VTB Bank Plans $3.3Bln Moscow Share Sale

VTB, Russia's No. 2 bank, set out plans for a 100 billion ruble ($3.3 billion) share sale in Moscow, that could signal a desire to secure sources of funding if talks with sovereign wealth funds come to nothing.

VTB needs to raise its capital buffer to meet tighter regulatory requirements and give it freedom to make more loans to Russian consumers and businesses.

The long-planned share sale will take place via the Moscow Exchange, VTB chief executive Andrei Kostin said Friday, as the state-owned bank heeds a government call to promote the local stock market.

The sale, which is also part of a privatization drive by Russia, could reduce the state's 75.5 percent holding in the bank by up to 25 percent.

Yet VTB faces a formidable task in completing the issue, which would be the largest-ever secondary share sale in Moscow.

The bank finds its path to international markets blocked by a wariness toward Russia among some overseas investors, while talks with sovereign wealth funds (SWFs), such as those based in the oil-rich Middle East, on a direct stake sale have so far proved inconclusive.

Three people with direct knowledge of the matter said in February that Qatar's sovereign wealth fund had hired UBS to advise it on a possible $3 billion investment in VTB.

Kostin declined to comment on whether any SWFs, including Qatar's, would support the share issue as anchor investors. But he said the bank was setting an example for other Russian and former-Soviet Union-based companies to follow.

"Bank VTB … plans a wide-scale placement worth tens of billions of rubles. I think that our example will help other companies from Russia and [the Commonwealth of Independent States] to place here [in Moscow]," he told a conference.

VTB's tier-1 equity ratio stood at 9.3 percent in September, regarded by some analysts as relatively low given that bigger state rival Sberbank's is over 10 percent — constraining its capacity to write new loans and prompting the need for the share sale.

First Deputy Prime Minister Igor Shuvalov told reporters in St. Petersburg that the sale could be done by fall once all investors were on board.

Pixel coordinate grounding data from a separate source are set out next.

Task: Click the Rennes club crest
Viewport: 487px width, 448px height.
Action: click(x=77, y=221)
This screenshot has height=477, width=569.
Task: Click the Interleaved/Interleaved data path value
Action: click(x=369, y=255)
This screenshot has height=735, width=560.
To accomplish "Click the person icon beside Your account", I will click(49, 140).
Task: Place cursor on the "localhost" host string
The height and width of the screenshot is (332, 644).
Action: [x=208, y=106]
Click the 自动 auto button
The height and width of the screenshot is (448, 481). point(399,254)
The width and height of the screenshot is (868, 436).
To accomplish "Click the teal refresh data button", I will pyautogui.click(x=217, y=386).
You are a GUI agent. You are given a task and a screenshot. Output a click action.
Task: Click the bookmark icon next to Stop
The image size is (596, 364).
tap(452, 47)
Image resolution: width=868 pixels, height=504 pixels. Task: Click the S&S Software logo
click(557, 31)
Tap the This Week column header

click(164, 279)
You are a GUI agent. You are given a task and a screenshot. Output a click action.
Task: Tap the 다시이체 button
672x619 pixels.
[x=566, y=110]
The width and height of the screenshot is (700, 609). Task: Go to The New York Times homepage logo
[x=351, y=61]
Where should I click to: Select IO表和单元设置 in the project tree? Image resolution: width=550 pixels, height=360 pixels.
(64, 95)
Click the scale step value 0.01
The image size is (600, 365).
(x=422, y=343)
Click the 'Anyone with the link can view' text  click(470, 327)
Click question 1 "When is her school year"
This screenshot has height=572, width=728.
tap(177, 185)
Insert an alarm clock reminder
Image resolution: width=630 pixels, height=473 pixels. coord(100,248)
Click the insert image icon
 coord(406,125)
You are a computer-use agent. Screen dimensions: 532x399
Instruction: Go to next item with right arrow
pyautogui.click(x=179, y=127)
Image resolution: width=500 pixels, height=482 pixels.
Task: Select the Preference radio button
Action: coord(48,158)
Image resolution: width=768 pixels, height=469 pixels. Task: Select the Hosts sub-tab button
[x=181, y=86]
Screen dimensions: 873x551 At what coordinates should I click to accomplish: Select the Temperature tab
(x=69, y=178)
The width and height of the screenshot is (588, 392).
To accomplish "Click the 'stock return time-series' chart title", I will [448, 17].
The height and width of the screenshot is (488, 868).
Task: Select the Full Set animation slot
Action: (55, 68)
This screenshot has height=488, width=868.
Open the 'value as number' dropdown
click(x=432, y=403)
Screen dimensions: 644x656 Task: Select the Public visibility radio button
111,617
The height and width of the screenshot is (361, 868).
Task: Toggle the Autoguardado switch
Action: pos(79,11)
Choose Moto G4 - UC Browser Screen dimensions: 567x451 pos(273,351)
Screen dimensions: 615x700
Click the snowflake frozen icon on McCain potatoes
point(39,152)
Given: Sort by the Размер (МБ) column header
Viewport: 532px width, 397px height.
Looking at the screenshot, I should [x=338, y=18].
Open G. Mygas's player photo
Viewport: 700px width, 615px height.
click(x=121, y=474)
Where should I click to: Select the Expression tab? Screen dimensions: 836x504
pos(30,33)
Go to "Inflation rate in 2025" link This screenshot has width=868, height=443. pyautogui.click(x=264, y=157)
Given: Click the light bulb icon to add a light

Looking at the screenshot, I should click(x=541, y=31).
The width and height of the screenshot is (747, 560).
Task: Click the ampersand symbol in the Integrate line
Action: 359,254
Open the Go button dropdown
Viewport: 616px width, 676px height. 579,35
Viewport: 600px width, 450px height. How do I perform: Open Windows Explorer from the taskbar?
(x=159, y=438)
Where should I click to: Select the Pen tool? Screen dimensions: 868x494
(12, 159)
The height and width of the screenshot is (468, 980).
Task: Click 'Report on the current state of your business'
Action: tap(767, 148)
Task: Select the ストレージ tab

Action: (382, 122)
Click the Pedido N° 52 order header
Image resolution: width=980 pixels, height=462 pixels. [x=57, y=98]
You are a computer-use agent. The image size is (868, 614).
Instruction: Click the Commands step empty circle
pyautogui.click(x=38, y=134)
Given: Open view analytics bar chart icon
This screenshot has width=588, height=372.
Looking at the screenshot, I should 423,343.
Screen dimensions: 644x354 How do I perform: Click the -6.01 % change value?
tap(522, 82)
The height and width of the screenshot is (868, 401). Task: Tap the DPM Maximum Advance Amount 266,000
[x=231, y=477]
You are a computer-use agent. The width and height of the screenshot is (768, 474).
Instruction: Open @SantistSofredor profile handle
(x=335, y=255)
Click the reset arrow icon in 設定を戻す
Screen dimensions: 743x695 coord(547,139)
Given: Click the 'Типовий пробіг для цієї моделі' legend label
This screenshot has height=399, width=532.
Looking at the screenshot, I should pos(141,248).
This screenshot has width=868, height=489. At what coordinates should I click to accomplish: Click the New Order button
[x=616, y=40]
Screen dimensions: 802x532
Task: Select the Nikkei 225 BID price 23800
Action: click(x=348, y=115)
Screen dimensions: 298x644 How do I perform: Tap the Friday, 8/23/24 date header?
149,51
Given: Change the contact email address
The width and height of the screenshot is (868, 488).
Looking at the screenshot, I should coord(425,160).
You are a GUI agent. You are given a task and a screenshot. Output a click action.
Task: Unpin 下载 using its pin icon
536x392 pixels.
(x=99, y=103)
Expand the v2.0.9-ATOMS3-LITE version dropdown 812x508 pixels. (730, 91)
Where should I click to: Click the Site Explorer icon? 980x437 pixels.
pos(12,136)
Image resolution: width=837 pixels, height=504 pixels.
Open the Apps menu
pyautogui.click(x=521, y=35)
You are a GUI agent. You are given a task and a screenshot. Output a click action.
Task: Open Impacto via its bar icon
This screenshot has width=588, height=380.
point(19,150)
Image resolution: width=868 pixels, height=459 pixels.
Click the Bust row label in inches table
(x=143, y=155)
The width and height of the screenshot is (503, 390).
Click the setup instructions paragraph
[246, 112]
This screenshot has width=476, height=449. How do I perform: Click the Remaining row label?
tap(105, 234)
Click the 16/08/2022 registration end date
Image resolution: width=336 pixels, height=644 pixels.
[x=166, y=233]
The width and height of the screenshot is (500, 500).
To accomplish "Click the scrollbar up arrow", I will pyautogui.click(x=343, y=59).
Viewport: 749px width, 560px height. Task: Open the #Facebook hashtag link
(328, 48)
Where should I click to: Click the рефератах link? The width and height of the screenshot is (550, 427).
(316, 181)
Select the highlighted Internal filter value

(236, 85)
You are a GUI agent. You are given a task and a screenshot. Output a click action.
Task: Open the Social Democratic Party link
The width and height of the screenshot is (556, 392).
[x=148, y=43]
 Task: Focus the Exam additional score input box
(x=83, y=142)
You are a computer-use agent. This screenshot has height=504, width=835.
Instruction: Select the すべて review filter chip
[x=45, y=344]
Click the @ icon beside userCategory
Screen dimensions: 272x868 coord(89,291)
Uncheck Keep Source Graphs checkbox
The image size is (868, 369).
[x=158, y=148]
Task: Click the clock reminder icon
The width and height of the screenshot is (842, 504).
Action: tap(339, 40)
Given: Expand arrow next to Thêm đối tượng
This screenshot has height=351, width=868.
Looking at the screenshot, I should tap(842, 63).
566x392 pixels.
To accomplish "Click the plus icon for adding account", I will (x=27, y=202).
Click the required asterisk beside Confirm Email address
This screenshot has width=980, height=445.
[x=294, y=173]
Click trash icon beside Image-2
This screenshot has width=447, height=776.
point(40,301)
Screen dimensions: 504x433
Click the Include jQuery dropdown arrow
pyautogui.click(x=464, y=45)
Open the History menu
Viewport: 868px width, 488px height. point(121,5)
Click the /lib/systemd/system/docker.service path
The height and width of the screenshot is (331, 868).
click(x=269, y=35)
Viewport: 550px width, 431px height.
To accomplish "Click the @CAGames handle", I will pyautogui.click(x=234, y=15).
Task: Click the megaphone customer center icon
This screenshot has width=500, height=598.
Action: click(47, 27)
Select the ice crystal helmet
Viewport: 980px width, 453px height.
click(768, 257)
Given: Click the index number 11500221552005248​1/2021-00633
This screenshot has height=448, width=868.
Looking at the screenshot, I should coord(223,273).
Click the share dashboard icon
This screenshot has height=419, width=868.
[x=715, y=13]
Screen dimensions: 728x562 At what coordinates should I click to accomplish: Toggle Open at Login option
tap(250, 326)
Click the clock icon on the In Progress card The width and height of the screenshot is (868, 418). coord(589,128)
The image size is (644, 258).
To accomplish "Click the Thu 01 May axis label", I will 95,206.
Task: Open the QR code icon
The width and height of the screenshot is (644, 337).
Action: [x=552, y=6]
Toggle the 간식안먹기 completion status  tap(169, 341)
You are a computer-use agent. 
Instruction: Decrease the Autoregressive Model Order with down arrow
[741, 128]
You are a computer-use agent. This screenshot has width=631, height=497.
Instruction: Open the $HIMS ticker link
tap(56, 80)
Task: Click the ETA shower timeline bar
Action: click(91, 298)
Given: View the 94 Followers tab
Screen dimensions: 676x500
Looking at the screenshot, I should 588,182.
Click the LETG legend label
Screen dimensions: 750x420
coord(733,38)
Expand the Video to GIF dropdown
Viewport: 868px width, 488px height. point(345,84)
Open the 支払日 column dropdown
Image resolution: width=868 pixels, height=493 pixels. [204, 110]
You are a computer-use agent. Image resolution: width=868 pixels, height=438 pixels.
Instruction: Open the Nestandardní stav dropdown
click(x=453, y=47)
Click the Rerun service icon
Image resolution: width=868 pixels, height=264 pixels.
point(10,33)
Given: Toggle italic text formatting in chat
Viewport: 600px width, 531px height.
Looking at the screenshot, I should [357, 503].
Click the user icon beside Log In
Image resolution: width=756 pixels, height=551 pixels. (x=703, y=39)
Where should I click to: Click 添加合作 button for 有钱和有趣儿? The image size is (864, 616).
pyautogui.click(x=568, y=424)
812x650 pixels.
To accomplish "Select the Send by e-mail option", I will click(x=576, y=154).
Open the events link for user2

"We will do [the additional share placement] when we have a full pocket of investors. … We think it would be around 100 billion rubles," Shuvalov said. "We don't want do to it in parts. In principle, we can do it by autumn."

Asked whether talks with Qatar had failed, Shuvalov said: "We work with all potential investors who show interest in the bank."

Sources close to the matter said VTB had approached investment banks to arrange the offering but had not awarded any mandates.

The Russian state has compensated small-time investors who lost money on the flotation, but institutions have not received such favorable treatment and VTB is rated below Sberbank on many common measures.

The bank trades at a price-to-book value of about 0.9 times versus Sberbank at 1.4 times, according to brokerage Aton.

VTB also lags its rival on metrics such as return on equity, where Sberbank achieved 23.8 percent in the third quarter while VTB delivered 16.2 percent, and in terms of their cost-to-income ratio, where Sberbank's stood at 47.3 percent against VTB's 49.4 percent.

VTB's mistakes such as its value-destructive acquisition of Bank of Moscow in 2011 have also damaged it in some investors' eyes.